The MOD13Q1 images are atmospherically corrected [25] and composed of optimal observations acquired during a 16-day period. Optimal observations are designated by evaluating overall pixel quality in terms of aerosol content, low view angle, and absence of clouds and/or cloud shadows [26]. In order to further reduce data noise levels resulting from cloud and cloud shadow contamination, the MODIS time-series datasets were smoothed with a Whittaker smoother algorithm [27].

A suite of ancillary data was also compiled and used principally to link quantitative vegetation cover dynamics with their causative factors. These data sets consist of climate data including mean monthly temperature, precipitation, snow cover dynamics, along with elevation data and LULC maps (Section 3.1).

3. Methods

3.1. Data Compilation for Statistical Modelling

The factors determining inter-annual vegetation dynamics in CA were identified based on a literature review and expert interviews. The principal factors for which data were available were utilized as inputs for the generalized least squares (GLS) random-effect (RE) models (

Table 1. Overview of the factors used for statistical modelling.

Variable	Description	Time Step	Data Source
L.ndvi_a0	Lagged overall greenness	Yearly	MOD13Q1
temp_a0	Overall temperature	Yearly	CRU TS3.10
temp_a1	Peak temperature	Yearly
temp_ph	Timing of peak temperature	Yearly
L.temp_a0	Lagged overall temperature	Yearly
L.temp_a1	Lagged peak temperature	Yearly
L.temp_ph	Lagged timing of peak temperature	Yearly
prec_a0	Overall precipitation	Yearly
prec_a1	Peak precipitation	Yearly
prec_ph	Timing of peak precipitation	Yearly
L.prec_a0	Lagged overall precipitation	Yearly
L.prec_a1	Lagged peak precipitation	Yearly
L.prec_ph	Lagged timing of peak precipitation	Yearly
snow	Stop of the snow cover season	Yearly	MOD10A1, MYD10A1
L.snow	Lagged stop of the snow cover season	Yearly
elav	Slope	Time invariant	SRTM
LU	Land use land cover	Year 2009	MYD13Q1, MYD09Q1

). Our models were stratified based on both regional differences in climatic conditions and in management.

Consequently, we created separate models for three sub-regional landscapes: (1) northern semi-steppe and steppe sub-region; (2) mountainous sub-region and (3) central semi-desert/desert sub-region (Section 2.1). Management gradient was represented by the most widespread LULC classes in the region: non-irrigated cropland, irrigated cropland, and natural (unmanaged) vegetation (Section 3.3).

Corresponding factor maps were prepared for each factor (independent variables x_i). These maps were binary (factor presence = 1; absence = 0) and continuous; their spatial extent, 250 m cell size spatial resolution, map projection, and coordinate system were identical to the input MODIS data. The dependent variable (y) represented the key vegetation metric of overall greenness or the mean annual NDVI. This metric is strongly correlated with seasonal vegetation production, and changes in overall greenness serve as effective general indicators for inter-annual vegetation productivity changes [29].

Vegetation activity is strongly linked to temperature and precipitation [3,4]. We used the best available temperature and precipitation data available for this region and for our observation period which is the updated high-resolution grids of monthly climatic observations (CRU TS3.10 Dataset) [30]. Monthly aggregated CRU observations are gridded at a resolution of 0.5°. The CRU TS3.10 Dataset is derived from archives of climate station records that have been subject to extensive manual and semi-automated quality control measures.

▸ Dataset content:
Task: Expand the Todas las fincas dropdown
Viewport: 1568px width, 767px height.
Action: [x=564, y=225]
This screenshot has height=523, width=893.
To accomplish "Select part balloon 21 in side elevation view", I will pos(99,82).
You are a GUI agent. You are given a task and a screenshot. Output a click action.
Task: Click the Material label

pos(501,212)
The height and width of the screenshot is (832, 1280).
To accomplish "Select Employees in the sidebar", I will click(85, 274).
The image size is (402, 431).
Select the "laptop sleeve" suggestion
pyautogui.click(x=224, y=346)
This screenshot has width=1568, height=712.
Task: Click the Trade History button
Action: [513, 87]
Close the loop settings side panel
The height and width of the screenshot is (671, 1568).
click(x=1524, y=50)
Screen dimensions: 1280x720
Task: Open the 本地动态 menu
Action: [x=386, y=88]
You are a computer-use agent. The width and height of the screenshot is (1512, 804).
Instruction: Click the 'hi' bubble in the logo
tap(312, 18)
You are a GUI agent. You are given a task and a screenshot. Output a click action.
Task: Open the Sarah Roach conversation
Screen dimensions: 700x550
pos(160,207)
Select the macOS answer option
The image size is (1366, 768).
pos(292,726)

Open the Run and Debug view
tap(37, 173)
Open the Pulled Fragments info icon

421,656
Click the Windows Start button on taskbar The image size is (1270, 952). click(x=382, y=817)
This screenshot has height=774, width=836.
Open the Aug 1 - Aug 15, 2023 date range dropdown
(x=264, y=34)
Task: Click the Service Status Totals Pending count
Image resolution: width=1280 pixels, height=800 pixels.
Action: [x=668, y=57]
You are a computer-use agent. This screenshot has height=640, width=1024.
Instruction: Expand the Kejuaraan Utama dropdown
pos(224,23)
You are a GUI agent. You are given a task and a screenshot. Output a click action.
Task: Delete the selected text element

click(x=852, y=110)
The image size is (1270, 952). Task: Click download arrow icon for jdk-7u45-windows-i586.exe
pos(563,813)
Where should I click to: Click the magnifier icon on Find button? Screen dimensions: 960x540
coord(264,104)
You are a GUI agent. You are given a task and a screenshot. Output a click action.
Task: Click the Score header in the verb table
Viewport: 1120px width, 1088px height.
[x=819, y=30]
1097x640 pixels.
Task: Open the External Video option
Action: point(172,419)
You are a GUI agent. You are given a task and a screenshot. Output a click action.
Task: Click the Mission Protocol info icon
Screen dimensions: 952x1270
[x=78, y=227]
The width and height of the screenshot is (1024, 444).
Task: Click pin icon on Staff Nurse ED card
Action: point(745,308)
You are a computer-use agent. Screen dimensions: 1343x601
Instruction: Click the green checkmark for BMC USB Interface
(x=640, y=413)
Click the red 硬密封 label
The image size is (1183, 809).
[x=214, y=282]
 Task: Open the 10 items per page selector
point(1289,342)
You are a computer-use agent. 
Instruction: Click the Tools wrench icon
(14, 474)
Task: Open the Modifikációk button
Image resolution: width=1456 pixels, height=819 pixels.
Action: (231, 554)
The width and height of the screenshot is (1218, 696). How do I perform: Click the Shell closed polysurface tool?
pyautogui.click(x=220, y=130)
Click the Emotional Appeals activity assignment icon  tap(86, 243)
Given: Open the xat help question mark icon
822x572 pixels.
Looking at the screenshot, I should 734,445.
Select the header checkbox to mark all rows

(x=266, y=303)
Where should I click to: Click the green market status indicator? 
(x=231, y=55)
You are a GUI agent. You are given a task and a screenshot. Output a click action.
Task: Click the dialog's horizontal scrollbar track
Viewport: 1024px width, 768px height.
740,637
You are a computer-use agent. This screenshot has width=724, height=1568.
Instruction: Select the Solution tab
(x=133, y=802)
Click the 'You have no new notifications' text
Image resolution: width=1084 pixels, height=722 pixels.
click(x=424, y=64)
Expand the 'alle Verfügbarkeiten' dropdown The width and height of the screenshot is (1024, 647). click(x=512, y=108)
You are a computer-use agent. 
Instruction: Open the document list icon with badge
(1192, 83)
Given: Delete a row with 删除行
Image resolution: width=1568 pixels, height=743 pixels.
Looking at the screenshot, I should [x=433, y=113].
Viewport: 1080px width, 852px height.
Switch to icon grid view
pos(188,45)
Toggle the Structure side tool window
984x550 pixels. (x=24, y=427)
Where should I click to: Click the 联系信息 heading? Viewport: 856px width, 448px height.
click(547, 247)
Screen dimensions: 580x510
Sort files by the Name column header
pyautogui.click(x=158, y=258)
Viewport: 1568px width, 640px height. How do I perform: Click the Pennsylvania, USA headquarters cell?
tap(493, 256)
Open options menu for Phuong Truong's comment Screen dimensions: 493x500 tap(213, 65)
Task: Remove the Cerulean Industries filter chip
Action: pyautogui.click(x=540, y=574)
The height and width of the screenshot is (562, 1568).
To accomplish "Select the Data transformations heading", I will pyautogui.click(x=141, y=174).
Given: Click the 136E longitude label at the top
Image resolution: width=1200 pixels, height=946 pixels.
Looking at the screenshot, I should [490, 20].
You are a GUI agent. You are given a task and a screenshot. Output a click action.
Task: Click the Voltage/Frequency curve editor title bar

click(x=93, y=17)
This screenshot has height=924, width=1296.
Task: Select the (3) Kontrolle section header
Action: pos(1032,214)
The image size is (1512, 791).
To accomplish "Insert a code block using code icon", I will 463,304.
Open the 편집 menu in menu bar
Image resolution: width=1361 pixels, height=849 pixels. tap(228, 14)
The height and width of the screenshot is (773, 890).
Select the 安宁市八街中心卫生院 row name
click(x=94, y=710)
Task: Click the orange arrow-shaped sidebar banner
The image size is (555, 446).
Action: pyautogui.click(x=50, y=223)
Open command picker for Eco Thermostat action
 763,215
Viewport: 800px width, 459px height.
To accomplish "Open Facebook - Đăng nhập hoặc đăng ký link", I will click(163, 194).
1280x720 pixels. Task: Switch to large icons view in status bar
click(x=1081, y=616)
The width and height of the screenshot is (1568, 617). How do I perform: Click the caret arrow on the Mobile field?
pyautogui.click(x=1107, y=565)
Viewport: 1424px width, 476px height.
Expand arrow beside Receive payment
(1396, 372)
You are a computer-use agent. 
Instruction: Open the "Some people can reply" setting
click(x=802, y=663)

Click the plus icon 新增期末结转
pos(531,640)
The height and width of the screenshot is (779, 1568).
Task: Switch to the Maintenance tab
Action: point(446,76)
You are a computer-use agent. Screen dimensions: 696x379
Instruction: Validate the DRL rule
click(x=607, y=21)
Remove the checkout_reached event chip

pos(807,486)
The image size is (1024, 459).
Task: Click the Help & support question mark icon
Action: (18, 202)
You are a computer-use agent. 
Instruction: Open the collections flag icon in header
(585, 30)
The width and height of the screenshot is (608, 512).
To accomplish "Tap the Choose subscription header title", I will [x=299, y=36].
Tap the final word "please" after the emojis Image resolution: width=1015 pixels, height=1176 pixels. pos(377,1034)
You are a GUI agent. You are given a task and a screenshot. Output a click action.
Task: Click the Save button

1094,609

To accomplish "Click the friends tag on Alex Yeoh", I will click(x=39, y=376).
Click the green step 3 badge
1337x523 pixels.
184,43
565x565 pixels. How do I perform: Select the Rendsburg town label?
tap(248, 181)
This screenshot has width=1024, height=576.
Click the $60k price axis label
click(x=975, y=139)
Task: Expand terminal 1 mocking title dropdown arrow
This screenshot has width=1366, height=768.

▸ The task: Repeat word for word the part of the passage on vegetation monitoring that starts at "The factors determining" and ends at "for statistical modelling.".

▸ Written answer:
The factors determining inter-annual vegetation dynamics in CA were identified based on a literature review and expert interviews. The principal factors for which data were available were utilized as inputs for the generalized least squares (GLS) random-effect (RE) models (

Table 1. Overview of the factors used for statistical modelling.